In terms of a software firewall, I recommend the freeware comodo3 one, but if you insist on the zone alarm free, to smooth your configuration learning curve, try http://forums.zonelabs.com/zonelabs

 

[pmv]

@JackMDS
Thanks, I am reading through that, hopefullly will clear up my remaining confusion about the topic.
@Lemonlaw
Yeah I did once know that about router vs software firewalls, but forgot it again. I was responding to kevnich2's suggestion of removing software firewall. Given that mt882 has a hardware firewall I guess I have actually been more secure than I thought I was but as you say there are reasons for keeping both. I'll bear in mind the comodo suggestion for the future, but probably will stick with zonealarm now I am getting the hang of it, unless they wreck it with the next upgrade, as sometimes happens with these sorts of products.

 

[kevnich2]

I don't understand what you mean about using both usb & ethernet. a cable modem will allow you to use one or the other, not both. A residential cable modem will only lease out 1 IP address, so I'm not quite sure what it is that your doing. I don't know why I'm suggesting this again as I know it's just going to go in one ear and out the other but just trust us, go with the simple method and just get a wireless router, connect that to your cable modem and then connect the computers to that. Get rid of the software firewalls, nobody knows why these are a bad idea until all of a sudden their internet stops working, they spend hours troubleshooting and blaming their ISP and come to find out the software firewall they have installed is what is causing it. I have seen this from Zone Alarm, Norton, Mcafee, pretty much all of them. Sometimes you get lucky and just uninstalling it and it fixes it but most times it messes up the network stack and is pretty much un-fixable. But hey, what do I know, I only do this for a living and see 3-4 of these every day.

 

[pmv]

@kevnich2

Thing is, a wireless router requires buying USB receivers for both PCs, with the cost of the router itself that's a non-negligible amount of money, I see no point spending money if its not necessary. The router/modem I have allows you to use both USB and ethernet to set up a network, see the links in my earlier post. I wasn't aware of it myself till I googled for info, but many web pages emphasize that its actually a router/modem not just a modem (its called a router in the manual, which I hadn't actually noticed before, probably because when I got it I didn't really know what a router was and it was advertised as a modem). I haven't had any problems with zone alarm, apart from not being clear how to make it work with ICS, and my understanding is as lemonlaw says above a hardware firewall doesn't block outgoing communication from any malware that might have found a way on to the system. Thank you for the suggestions though.

 

[kevnich2]

If the computers are close enough right now to be connected with a cross over cable, why would you need usb receivers? Just plug them in with an ethernet cable directly to the router?? Just because it's a wireless router doesn't mean every computer has to be connected wirelessly.

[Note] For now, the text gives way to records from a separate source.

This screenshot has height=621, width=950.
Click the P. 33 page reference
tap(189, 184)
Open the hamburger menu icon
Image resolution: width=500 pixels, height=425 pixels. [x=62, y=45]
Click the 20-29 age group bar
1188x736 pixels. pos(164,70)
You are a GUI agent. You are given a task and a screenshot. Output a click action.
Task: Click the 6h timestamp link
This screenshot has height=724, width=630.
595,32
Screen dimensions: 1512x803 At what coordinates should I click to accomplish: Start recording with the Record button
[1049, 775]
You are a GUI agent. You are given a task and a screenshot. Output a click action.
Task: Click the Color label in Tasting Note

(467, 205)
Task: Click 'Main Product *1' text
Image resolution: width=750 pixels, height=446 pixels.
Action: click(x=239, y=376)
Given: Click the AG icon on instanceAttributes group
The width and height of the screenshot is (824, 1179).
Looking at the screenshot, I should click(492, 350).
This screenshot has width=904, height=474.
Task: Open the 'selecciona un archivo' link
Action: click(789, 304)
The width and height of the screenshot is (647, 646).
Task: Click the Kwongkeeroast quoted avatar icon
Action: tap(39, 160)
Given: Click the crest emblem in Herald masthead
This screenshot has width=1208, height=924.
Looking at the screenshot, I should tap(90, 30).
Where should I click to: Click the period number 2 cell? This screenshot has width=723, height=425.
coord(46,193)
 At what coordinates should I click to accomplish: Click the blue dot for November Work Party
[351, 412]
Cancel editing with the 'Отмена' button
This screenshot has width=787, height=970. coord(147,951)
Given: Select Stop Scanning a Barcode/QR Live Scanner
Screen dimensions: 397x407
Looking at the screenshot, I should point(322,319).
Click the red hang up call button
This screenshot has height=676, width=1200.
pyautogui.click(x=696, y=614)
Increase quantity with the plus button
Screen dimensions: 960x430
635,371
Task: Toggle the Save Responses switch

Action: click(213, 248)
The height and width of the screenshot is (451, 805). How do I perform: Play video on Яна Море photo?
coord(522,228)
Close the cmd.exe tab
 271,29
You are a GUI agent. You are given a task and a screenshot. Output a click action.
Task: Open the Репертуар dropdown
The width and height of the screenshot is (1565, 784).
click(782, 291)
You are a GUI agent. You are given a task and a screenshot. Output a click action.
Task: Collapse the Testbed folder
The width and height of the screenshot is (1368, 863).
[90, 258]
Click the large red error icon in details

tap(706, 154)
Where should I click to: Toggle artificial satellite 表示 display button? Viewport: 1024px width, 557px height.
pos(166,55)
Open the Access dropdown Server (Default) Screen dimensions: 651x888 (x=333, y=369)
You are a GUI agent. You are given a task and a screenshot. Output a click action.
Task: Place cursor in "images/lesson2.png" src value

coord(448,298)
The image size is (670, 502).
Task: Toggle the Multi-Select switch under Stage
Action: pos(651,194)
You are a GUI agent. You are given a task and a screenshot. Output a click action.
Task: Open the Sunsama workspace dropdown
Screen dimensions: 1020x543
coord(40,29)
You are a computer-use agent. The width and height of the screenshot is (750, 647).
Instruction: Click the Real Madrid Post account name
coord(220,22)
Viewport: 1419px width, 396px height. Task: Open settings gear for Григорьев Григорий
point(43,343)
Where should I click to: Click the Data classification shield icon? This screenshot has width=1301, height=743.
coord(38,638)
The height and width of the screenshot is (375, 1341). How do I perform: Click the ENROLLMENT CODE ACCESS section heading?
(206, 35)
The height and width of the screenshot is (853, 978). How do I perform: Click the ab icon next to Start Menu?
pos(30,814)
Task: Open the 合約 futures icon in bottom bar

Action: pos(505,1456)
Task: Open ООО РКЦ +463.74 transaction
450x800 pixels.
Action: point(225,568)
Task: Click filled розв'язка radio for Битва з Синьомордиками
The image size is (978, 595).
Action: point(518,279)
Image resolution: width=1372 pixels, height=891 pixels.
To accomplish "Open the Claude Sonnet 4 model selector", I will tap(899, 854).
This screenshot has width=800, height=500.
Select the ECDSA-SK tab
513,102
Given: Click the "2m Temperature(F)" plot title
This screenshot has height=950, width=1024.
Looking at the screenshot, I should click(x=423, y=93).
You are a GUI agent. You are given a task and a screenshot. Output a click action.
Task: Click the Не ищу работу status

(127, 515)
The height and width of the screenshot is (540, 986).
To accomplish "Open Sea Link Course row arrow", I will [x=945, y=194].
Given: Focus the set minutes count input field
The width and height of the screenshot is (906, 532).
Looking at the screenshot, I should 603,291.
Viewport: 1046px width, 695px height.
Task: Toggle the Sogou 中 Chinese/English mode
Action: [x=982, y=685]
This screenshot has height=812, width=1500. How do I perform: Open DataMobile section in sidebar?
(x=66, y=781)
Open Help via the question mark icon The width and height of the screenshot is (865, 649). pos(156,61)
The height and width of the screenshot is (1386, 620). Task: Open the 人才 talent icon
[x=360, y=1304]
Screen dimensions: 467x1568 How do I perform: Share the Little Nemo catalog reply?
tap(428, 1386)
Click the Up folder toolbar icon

As far as software firewall blocking outgoing connections to stop malware, I work on spyware infections all day long, a software firewall, is NOT going to stop it. All the spyware/malware infection will do once it gets on is hose the antivirus and firewall software that you have installed. By design, yes, it should work that way but believe me, it doesn't. Which is why I very sternly recommend AGAINST using them as it doesn't offer any more protection than not having it (as long as you have a hardware firewall in place for inbound protection). But like I said originally, what do I know?